● **WHAT TO WORK ON**
Repeat the listing below verbatim, without its images.

━━━ DATASET CONTENT

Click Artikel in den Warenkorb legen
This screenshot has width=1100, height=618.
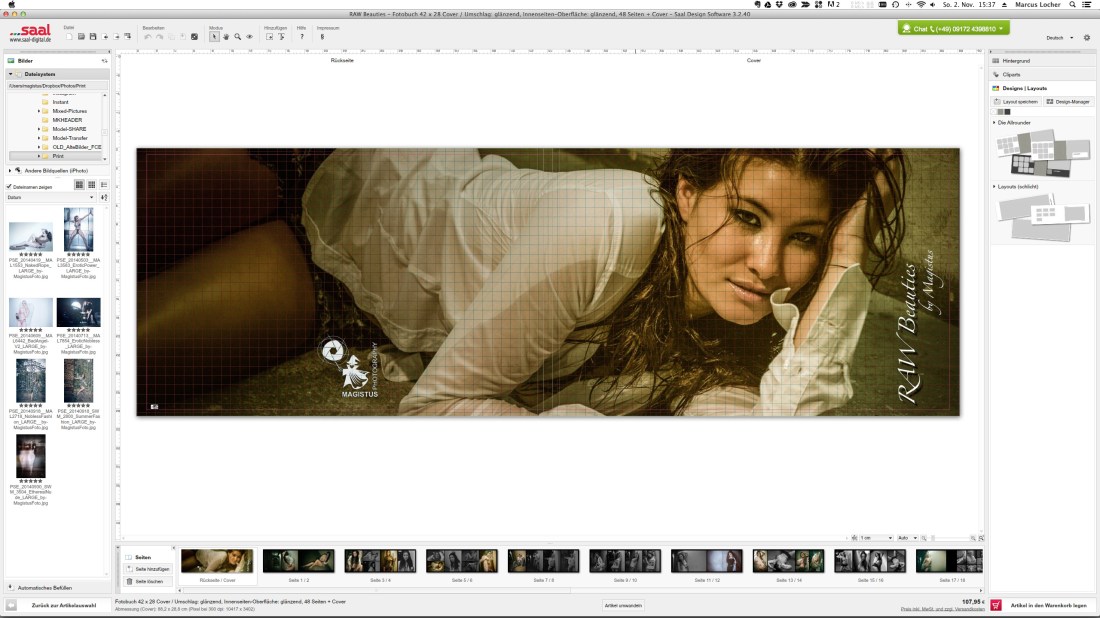[x=1050, y=604]
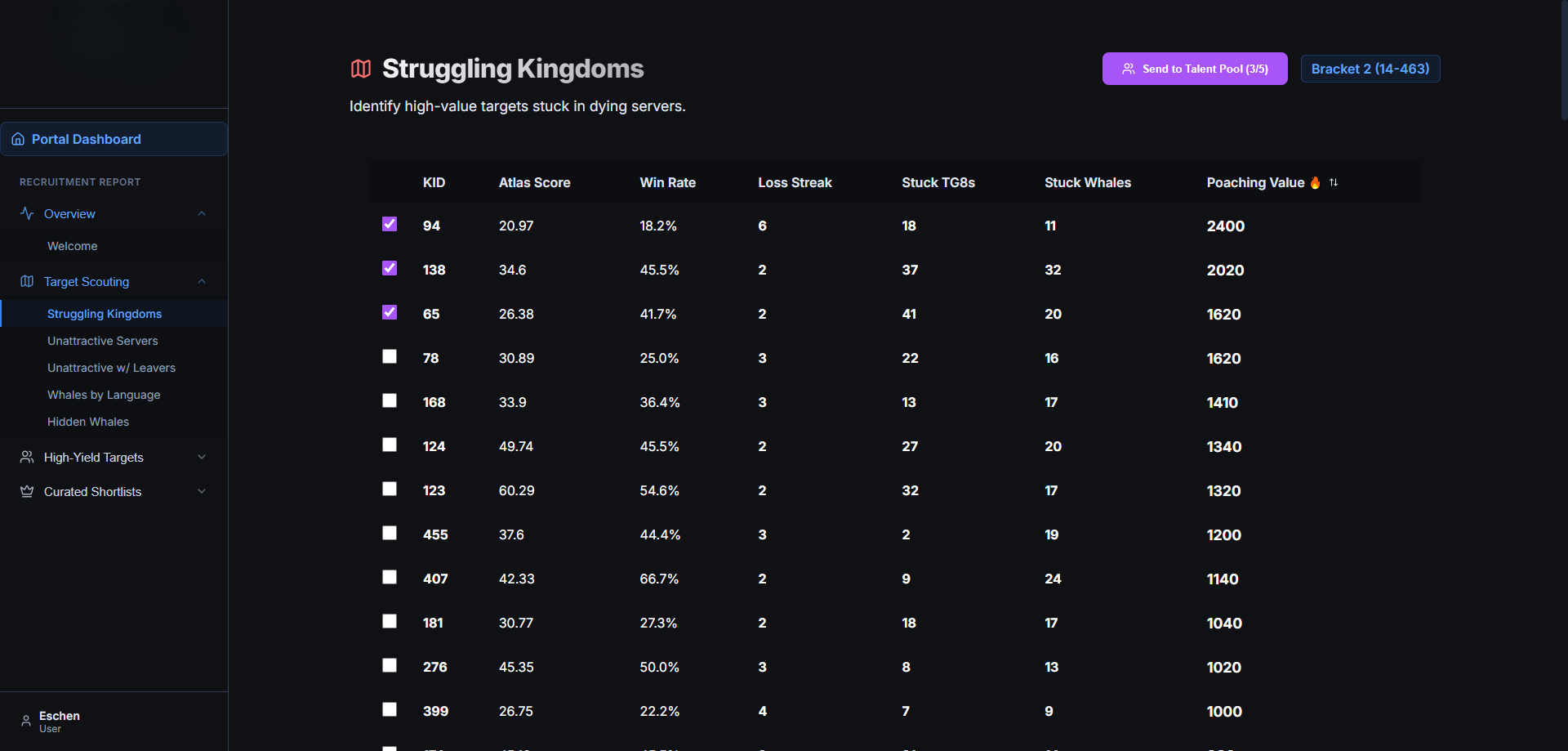Screen dimensions: 1568x751
Task: Click the Curated Shortlists crown icon
Action: pyautogui.click(x=27, y=491)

━━━━━━

● **ANSWER FOR THE TASK**
Click Artikel in den Warenkorb legen
This screenshot has width=1100, height=618.
[x=1050, y=604]
Screen dimensions: 1568x751
Task: Click the Curated Shortlists crown icon
Action: pyautogui.click(x=27, y=491)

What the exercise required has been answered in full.